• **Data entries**
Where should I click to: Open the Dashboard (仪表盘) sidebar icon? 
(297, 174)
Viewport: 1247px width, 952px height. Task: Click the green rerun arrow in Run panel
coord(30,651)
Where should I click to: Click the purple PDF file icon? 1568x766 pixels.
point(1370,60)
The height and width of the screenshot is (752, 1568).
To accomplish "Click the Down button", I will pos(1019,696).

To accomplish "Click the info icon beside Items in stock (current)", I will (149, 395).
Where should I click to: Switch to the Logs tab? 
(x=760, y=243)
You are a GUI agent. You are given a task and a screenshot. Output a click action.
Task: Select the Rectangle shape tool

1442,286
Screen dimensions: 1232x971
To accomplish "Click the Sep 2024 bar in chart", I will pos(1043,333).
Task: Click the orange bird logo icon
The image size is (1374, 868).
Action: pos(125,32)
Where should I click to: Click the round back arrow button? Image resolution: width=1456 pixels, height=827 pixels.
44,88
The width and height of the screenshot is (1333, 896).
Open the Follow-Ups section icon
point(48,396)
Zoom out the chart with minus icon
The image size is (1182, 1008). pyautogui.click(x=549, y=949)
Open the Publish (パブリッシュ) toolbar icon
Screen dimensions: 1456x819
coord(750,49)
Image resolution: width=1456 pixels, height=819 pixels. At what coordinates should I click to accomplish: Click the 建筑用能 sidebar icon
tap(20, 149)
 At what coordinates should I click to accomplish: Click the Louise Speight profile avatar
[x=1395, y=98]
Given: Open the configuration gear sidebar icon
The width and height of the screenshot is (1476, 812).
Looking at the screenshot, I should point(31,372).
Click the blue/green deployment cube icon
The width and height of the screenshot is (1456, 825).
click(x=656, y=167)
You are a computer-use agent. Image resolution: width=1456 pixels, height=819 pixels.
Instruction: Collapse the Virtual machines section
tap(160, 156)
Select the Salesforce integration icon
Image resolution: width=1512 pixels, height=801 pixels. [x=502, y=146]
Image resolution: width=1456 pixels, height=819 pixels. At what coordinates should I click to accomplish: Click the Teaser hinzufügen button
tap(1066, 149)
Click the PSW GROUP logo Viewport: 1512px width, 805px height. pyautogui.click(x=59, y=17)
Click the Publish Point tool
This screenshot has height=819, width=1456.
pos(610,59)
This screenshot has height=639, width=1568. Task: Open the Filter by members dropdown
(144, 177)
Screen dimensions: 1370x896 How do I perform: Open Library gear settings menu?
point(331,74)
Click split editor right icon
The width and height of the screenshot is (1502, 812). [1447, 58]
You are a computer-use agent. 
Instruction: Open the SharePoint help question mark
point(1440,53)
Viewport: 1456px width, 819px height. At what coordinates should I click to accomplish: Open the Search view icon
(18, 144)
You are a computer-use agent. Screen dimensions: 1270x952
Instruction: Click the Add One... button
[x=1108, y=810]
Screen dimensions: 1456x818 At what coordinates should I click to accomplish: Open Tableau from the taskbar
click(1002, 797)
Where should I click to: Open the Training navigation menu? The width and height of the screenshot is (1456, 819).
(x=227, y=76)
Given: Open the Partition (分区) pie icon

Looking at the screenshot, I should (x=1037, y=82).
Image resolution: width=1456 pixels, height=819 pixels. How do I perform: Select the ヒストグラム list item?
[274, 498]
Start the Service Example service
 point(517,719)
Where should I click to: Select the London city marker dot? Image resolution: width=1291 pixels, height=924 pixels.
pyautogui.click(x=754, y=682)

• **Action item**
Copy out each line of the data where the string "agent" appears.

• **Response for this exercise**
You are a GUI agent. You are given a task and a screenshot. Output a click action.
You are a computer-use agent. Image resolution: width=1456 pixels, height=819 pixels.
You are a computer-use agent. 
You are a computer-use agent. Screen dimensions: 1270x952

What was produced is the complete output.